__Texto analizado__
----------

La actualización de la Ley Minera 146-71 busca confianza y beneficios compartidos.
La Ley Minera 146-71, junto a la Ley 123-71 sobre extracción de materiales de la corteza terrestre, lleva más de cinco décadas sin actualizarse. Hoy, República Dominicana avanza hacia un nuevo marco regulatorio que responda a los estándares ambientales, sociales y fiscales del siglo XXI.
El sector minero propone que la nueva normativa asegure reglas claras y estables, con tres grandes objetivos: fortalecer la seguridad jurídica para atraer inversión responsable, garantizar que los beneficios lleguen de manera justa a comunidades y al Estado, y reforzar la transparencia con procesos participativos y fiscalización efectiva.
Entre las medidas más relevantes, el anteproyecto incluye la creación de un régimen fiscal más equitativo, la obligación de destinar un 5% de los beneficios netos a proyectos sociales y de infraestructura en comunidades mineras, y la incorporación de una sección específica para regular la extracción de materiales de construcción, para actualizar el régimen minero vigente.
El proceso está en fase de consulta pública y busca convertirse en un consenso nacional. No se trata de pedir privilegios, subraya el sector, sino de eliminar la burocracia que retrasa proyectos y de consolidar instituciones capaces de regular con eficiencia.
El desarrollo minero no puede seguir viéndose como una excepción. Debe ser parte de la planificación del desarrollo nacional, vinculado a metas concretas como duplicar el PIB, reducir la pobreza rural y cerrar brechas de infraestructura. Para eso, se necesita no solo inversión, sino también instituciones que funcionen al ritmo del desarrollo.
Un marco legal renovado será la base para que la minería dominicana se proyecte al futuro con confianza, competitividad y beneficios compartidos que permanezcan en el territorio.

----------

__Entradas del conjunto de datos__
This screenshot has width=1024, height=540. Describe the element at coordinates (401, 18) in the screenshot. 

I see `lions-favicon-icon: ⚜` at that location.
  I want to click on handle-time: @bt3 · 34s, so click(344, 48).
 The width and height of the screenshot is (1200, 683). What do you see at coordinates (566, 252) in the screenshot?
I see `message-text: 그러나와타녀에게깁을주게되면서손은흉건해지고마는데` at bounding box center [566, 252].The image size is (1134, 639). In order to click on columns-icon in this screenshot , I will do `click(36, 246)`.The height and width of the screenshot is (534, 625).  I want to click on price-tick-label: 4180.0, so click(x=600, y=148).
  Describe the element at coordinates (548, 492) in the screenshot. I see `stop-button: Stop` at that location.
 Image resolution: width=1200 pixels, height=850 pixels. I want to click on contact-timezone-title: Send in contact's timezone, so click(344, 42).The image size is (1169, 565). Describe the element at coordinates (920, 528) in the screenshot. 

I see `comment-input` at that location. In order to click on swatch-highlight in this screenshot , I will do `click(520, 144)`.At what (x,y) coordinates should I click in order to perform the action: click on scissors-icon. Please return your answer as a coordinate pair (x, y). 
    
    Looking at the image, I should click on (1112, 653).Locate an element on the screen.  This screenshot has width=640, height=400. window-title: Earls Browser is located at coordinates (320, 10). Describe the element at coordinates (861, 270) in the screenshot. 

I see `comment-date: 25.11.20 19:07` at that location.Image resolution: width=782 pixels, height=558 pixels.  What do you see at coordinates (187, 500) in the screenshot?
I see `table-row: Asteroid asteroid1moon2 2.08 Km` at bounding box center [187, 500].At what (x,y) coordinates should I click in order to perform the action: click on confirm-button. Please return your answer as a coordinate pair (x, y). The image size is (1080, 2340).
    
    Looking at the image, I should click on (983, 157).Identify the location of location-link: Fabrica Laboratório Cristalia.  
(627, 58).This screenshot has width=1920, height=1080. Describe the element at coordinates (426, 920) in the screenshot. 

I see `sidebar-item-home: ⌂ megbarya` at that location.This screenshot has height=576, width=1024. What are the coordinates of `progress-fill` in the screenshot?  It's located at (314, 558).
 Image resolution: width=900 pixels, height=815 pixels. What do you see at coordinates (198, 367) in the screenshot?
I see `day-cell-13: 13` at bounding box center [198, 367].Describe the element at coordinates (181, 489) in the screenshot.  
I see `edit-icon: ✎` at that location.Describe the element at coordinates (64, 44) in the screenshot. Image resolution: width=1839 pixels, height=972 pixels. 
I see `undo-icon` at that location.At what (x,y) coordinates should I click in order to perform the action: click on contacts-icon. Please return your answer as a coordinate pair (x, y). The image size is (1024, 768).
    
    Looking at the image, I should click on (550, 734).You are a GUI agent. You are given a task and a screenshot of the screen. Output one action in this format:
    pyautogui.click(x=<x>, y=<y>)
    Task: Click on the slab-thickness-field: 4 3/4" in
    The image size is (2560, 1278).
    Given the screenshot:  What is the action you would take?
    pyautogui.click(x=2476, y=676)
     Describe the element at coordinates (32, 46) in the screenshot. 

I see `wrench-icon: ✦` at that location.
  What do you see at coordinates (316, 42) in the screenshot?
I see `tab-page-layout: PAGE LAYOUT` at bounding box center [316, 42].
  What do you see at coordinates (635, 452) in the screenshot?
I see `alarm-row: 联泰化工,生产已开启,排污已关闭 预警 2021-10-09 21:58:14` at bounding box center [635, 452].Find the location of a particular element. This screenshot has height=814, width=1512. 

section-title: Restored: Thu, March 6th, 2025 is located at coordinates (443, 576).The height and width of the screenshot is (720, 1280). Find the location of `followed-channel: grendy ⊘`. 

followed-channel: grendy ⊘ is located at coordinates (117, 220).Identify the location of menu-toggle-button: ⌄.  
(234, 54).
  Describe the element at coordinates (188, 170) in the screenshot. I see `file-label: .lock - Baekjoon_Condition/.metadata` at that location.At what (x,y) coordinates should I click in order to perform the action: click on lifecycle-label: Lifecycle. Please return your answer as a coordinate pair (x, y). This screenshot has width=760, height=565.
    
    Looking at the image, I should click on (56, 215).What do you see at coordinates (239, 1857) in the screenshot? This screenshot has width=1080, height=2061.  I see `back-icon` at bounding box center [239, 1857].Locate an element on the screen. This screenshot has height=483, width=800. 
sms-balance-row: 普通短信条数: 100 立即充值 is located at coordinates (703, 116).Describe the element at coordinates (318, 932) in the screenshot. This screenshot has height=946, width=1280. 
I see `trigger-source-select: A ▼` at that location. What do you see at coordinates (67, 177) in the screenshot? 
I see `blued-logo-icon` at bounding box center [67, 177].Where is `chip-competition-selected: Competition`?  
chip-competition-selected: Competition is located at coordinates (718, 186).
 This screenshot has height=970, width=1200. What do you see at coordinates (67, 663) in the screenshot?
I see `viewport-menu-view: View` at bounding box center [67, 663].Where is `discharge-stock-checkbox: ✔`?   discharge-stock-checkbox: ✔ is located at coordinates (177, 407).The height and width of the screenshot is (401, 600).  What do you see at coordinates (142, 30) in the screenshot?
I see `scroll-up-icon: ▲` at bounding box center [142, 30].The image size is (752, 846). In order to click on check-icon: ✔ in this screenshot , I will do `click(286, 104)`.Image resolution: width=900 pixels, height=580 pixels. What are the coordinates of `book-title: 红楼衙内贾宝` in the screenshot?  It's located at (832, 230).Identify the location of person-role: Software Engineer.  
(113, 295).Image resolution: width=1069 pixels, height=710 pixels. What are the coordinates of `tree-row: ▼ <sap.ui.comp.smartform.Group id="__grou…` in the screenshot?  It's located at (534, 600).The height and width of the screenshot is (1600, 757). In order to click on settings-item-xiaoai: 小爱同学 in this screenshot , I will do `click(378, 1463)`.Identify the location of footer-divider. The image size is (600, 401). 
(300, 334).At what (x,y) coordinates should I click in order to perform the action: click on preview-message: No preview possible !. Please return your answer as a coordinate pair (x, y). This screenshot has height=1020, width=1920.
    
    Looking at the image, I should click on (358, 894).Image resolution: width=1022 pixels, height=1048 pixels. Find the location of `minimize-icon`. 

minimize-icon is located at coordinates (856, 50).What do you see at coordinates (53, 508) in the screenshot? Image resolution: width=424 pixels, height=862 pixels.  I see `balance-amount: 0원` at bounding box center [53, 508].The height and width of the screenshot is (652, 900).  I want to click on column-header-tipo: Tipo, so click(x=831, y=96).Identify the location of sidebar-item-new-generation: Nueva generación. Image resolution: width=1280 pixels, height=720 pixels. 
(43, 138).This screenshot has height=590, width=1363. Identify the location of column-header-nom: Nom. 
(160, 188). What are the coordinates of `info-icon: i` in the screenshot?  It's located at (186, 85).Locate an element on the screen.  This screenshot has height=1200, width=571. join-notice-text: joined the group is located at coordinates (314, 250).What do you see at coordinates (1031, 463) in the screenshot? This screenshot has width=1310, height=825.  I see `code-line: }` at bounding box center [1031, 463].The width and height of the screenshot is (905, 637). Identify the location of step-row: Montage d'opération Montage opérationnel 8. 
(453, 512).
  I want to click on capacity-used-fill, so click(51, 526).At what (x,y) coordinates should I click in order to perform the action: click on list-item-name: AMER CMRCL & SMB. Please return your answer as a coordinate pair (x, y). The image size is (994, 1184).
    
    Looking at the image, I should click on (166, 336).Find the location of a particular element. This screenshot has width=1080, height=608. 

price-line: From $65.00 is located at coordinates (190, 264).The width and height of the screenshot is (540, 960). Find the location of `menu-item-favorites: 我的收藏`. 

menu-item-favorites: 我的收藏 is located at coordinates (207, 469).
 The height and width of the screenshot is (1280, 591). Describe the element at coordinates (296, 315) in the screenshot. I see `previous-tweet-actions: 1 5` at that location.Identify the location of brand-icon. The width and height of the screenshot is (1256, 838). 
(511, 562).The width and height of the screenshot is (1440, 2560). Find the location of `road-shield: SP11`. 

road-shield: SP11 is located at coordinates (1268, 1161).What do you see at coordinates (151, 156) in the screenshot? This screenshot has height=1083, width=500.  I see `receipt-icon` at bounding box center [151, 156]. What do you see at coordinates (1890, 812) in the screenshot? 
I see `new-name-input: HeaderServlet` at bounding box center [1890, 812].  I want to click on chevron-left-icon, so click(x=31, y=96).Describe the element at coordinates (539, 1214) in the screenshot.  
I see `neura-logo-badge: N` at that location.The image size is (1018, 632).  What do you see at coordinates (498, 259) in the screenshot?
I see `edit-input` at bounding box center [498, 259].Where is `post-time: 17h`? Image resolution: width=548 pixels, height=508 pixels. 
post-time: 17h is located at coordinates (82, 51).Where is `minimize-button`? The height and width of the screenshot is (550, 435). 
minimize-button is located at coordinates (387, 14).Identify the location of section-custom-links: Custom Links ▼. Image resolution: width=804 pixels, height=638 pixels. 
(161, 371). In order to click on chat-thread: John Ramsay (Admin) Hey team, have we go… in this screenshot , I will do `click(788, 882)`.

----------

Según el texto sobre la actualización de la Ley Minera 146-71, ¿qué porcentaje de los beneficios netos obliga el anteproyecto a destinar a proyectos sociales y de infraestructura en comunidades mineras?

Un 5% de los beneficios netos.